Required work →
Carry on the article below about online engagement in Jewish communities, picking up after its last sentence.

Reading text →
★ ★ ★ ★ ★

Digital Engagement Doesn’t Equal Meaningful Engagement
By Susannah Alfred
Last Passover, as COVID-19 triggered stay-at-home orders throughout the United States, Jews across the country scrambled to figure out how they could still spend their seders together despite being physically apart. Since then, hundreds, if not thousands, of events and programs have been hosted online without being optimized for real community engagement. It’s time to build on what we’ve learned about online events during the past eight months in order to increase engagement and Jewish connectedness, both now and in a post-pandemic world.
In their recent study, “Building Resilient Jewish Communities,” Brandeis researchers found that in response to COVID-19, Jewish organizations have dramatically expanded their online programming. With that expansion came the potential reach to individuals both within and outside of their community. Most notably though, despite organizations embracing online programs, “new interpersonal connections to people and communities have not yet developed.”

★ ★ ★ ★ ★

Pixel coordinate grounding data

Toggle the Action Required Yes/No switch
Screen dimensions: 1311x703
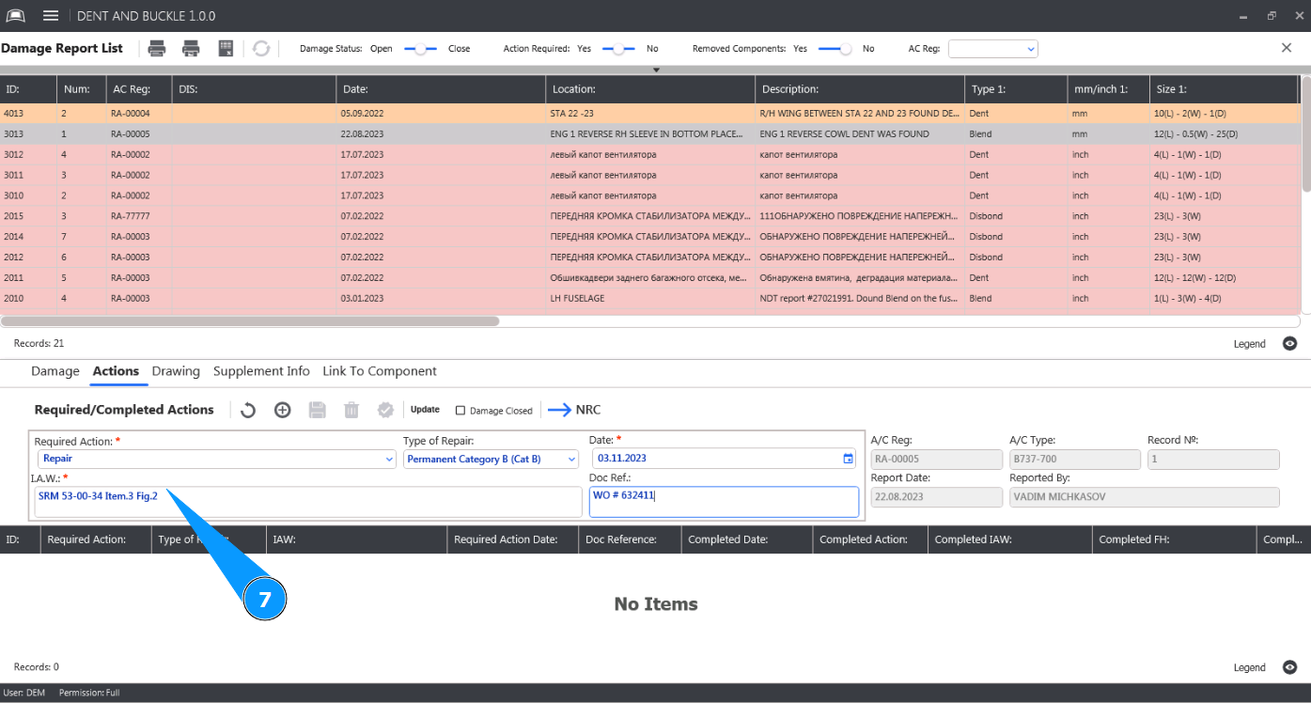coord(618,49)
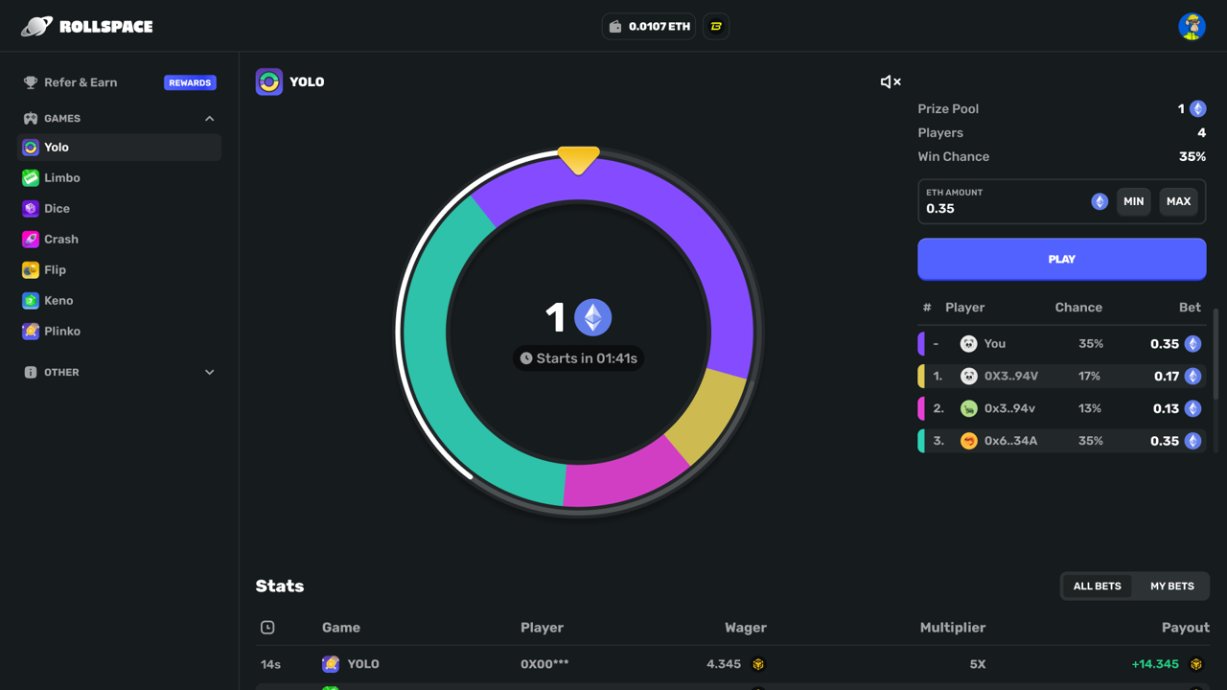
Task: Set bet amount to Max
Action: coord(1178,201)
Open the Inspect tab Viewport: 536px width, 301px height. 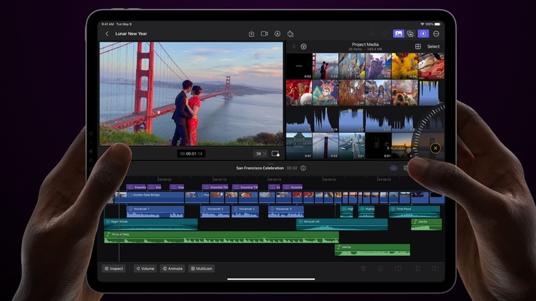(x=114, y=269)
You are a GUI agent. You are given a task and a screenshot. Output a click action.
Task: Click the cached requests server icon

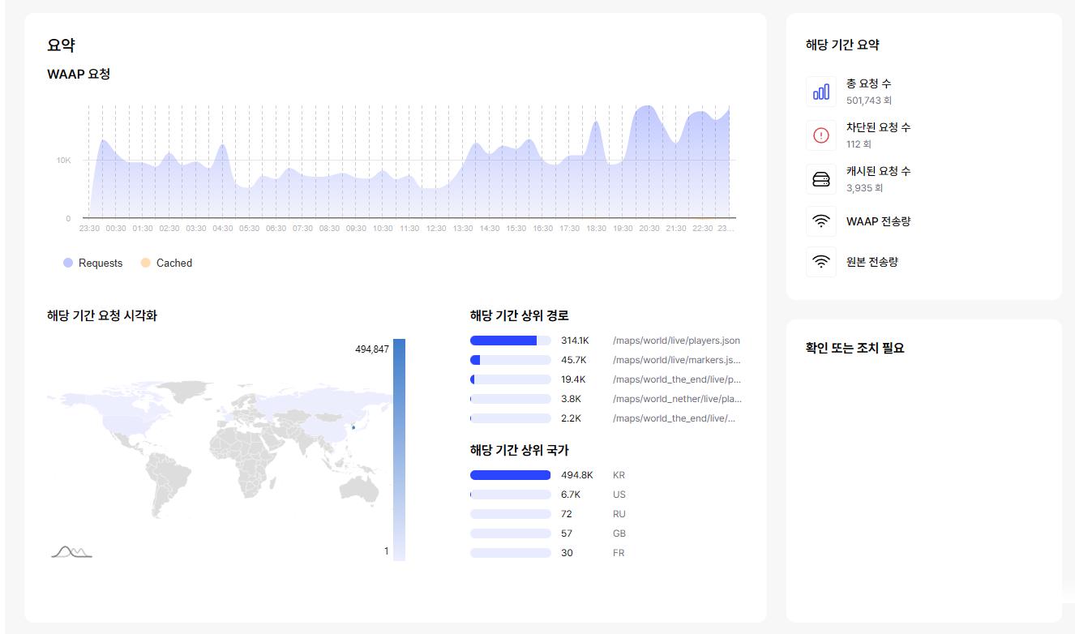coord(820,179)
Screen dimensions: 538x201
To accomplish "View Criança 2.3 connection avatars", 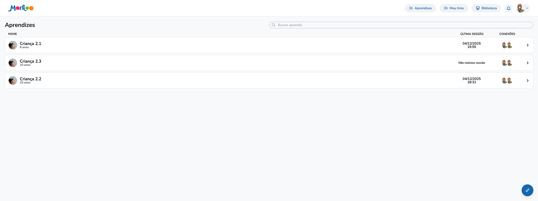I will [507, 63].
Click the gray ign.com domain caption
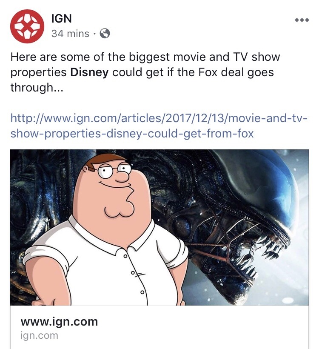 [40, 335]
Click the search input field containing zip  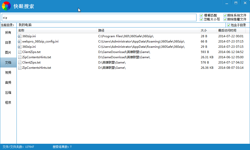(x=99, y=18)
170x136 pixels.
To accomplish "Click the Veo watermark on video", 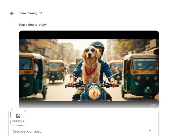I will click(x=153, y=105).
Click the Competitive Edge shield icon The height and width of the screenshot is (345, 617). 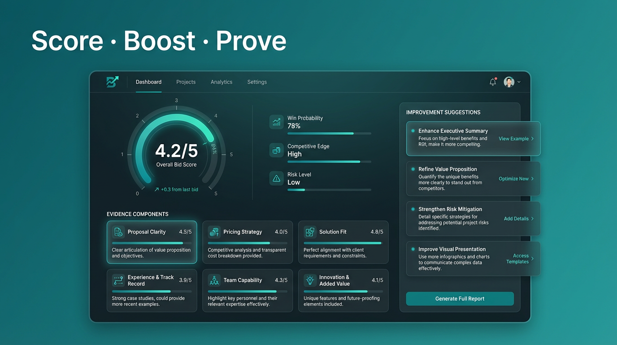(x=276, y=150)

★ ★ ★ ★ ★

Result below →
I know firsthand how difficult it is to continue building community online in a meaningful way. Before the pandemic, I worked as a Community Manager overseeing member experience for 1,200 individuals of a women’s focused community and coworking space in Boston. In March, I suddenly became responsible for shifting our Boston operations online and working with other community managers to connect over 10,000 global members digitally. Because of this, I understand why Jewish organizations haven’t yet met the challenge of building true community online. Doing so requires honing the proactive methods of digital engagement which have proven effective in the private sector.
Some Jewish professionals believe that online programming makes it easier for people to engage and allows them to do so more confidently than ever before. This argument falls short though, when we recognize that ease of individual access is not what builds community. If we are unable to connect individuals to one another beyond their personal Zoom rectangles, then all we are left with is a screen full of people who remain independent of one another. I can’t think of a single Jewish communal organization for which that is the goal.
Fostering interpersonal engagement takes effort. As both a former community manager in the private sector and active Jewish community member, I have three recommendations for building community online:
- Make your invitation personal. The first step is to increase attendance by personally inviting people to attend. This may come in the form of an email, call, or text, to those who have registered for the event as well as those who haven’t yet done so. Personal messages let people know that their presence matters! If they know their presence is meaningful, or simply expected, they will be more likely to honor their commitment to attend.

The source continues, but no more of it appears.